La suerte de besar

Dignidad y empatía

Mercè Marrero Fuster

Mercè Marrero Fuster

Hace tiempo, cuando mis hijos querían insultarse entre sí se decían que no tenían dignidad. Me hacía gracia que un par de renacuajos se increpasen así, criticando la ausencia de uno de los atributos que más valor tienen para la concepción de un ser humano. Los de la generación X éramos más prosaicos y nos insultábamos con apelativos más barriobajeros. Está claro que nuestra descendencia es más alta, guapa y evolucionada que nosotros. Nos mejoran. Que así sea.

Veo la imagen de una aldea africana donde unos niños saludan a los mayores acercando su cabeza en señal de respeto. Buscan que el adulto apoye su mano sobre su pelo. Uno de ellos cuenta que, en su sociedad, la persona adulta, cuanto más anciana es, más respeto merece. Porque acumula más experiencia y es más sabia. Esa forma de acercarse a los adultos les confiere dignidad e importancia. La dignidad tiene mucha relación con la manera de mirar y tratar a los demás.

He pasado más horas de las necesarias en una residencia de mayores. Jamás me acostumbré a que los profesionales no cerraran la puerta cuando tocaba cambio de pañal o cuando sentaban a los residentes en el váter. Nunca entendí por qué les infantilizaban usando diminutivos, disfrazándoles en Carnaval o poniéndoles un gorro de Papá Noel por Navidad. La estampa de alguien con sombrero de lentejuelas rojas y la mirada y la mente en un lugar lejano me parecía deprimente, casi cercana a la humillación. En una clase de spinning, el monitor le hace una broma a una chica que pedalea como si no hubiera un mañana. «Dile a tu novio que te compre zapatos adecuados para que corras más», le dice. Y todos ríen. La chica, también. Mientras sudo la gota gorda, recuerdo la conversación que escuché en un vestuario entre dos veinteañeras.
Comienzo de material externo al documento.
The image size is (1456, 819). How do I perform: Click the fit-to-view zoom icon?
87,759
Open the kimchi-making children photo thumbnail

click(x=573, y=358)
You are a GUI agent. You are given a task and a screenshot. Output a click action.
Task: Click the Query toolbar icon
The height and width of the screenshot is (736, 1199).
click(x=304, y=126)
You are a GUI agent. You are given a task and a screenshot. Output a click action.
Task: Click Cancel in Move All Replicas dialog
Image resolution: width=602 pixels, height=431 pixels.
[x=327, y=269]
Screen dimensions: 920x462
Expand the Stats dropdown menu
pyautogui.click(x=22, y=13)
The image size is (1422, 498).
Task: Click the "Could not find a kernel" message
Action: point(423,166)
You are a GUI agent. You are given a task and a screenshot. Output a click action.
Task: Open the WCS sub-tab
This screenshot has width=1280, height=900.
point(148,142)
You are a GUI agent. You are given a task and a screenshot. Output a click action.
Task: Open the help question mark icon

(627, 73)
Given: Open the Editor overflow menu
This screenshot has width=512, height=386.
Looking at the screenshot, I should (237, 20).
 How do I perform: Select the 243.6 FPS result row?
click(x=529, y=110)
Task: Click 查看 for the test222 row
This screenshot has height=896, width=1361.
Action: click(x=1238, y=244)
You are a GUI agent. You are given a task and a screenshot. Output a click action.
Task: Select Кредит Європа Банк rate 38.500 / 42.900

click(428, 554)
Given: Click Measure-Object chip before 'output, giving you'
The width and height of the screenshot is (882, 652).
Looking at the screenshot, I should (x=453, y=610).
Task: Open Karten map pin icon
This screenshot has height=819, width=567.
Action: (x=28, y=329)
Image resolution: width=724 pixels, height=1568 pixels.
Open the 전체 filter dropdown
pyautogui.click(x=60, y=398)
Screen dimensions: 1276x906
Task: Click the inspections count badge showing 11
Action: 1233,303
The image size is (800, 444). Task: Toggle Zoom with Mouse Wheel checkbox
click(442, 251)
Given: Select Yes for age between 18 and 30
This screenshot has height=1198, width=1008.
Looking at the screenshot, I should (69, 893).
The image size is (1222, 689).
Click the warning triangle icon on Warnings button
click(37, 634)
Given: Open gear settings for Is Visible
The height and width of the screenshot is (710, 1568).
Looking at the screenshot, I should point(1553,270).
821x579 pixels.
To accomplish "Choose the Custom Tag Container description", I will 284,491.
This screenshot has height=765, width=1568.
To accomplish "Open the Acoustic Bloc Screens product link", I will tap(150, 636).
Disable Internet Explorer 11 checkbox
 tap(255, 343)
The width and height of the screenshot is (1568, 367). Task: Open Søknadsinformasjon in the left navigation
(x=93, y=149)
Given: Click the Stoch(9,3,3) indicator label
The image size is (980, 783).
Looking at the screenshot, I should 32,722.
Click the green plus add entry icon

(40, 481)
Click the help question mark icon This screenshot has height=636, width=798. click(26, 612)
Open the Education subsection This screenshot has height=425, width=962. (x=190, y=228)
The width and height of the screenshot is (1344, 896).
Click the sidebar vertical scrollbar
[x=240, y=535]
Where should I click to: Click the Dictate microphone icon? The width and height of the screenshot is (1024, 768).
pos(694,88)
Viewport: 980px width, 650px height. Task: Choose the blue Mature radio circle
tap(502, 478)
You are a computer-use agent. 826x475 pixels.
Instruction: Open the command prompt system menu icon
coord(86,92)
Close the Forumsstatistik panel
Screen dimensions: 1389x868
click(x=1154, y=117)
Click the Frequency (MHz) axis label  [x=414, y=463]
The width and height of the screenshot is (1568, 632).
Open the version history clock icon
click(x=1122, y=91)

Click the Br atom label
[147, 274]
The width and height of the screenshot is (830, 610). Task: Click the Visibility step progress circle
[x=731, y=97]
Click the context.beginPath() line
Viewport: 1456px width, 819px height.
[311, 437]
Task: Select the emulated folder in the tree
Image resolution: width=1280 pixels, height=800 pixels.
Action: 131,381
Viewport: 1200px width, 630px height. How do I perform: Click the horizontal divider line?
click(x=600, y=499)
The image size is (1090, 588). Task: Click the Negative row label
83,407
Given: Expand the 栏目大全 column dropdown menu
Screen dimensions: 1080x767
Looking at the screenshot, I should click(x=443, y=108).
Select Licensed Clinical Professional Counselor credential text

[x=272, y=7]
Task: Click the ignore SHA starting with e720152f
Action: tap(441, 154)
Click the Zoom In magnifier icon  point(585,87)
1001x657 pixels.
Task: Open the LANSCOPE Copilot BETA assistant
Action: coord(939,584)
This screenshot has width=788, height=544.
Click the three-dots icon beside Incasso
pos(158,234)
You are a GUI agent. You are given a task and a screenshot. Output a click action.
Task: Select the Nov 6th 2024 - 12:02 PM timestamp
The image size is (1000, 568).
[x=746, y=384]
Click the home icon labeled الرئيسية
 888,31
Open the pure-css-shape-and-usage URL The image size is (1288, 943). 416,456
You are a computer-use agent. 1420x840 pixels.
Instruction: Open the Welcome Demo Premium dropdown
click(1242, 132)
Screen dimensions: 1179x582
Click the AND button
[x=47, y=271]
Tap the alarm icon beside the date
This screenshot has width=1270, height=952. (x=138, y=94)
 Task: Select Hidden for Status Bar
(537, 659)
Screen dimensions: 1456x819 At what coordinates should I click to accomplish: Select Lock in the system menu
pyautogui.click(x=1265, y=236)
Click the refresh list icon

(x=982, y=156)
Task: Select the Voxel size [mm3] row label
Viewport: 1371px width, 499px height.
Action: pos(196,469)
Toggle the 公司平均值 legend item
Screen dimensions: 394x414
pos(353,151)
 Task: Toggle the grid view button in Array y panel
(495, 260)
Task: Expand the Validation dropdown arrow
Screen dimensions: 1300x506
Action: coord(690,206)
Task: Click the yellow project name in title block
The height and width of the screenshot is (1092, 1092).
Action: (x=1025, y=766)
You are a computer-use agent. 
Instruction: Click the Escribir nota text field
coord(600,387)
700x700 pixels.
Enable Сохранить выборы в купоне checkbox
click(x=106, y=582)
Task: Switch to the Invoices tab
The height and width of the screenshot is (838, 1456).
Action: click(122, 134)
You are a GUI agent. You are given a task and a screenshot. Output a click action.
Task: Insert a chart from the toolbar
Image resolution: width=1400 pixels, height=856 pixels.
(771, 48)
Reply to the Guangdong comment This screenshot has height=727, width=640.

Una se quejaba de que no tenía el pecho lo suficientemente grande y la otra le sugería que el novio le pagara unas tetas nuevas. «Pues sí. Total, es él quien se beneficiará de ellas», respondió. Y ambas carcajearon. Algo en estos comportamientos chirría y no sé muy qué es. Puede que la falta de orgullo. O la falta de decisión por una misma. Decidir en primera persona confiere dignidad.

El cóctel es en el hall de un hotel. Hay unos paneles con imágenes de familias y de niños con uniformes escolares de colores. Salmón, verde, granate. Tienen expresión de fotomatón. Ojos muy abiertos y rictus incómodo. Viven en una aldea recóndita de un país centroafricano, ajenos a lo que sucede en ese hall del hotel occidental. Una asociación trata de conseguir fondos para la escolarización de los menores. Subastan un cuadro con un bodegón, un jarrón y hacen una tómbola. Cuando alguien da unos euros, el representante de la organización hace una cruz al lado del niño agraciado. «Menganito ya puede estudiar hasta los 13 años», anuncia por el micrófono. La sobreexposición de la vulnerabilidad o la creencia de que la limosna arreglará el futuro de esos niños resulta incómoda. Casi irrespetuosa.

Hay gestos que dignifican y otros acentúan las carencias. Discernir cuál es cuál es más fácil de lo que parece. Basta ponerse en la piel de quien lo sufre. Y aparece la empatía y, junto a ella, el respeto a la dignidad.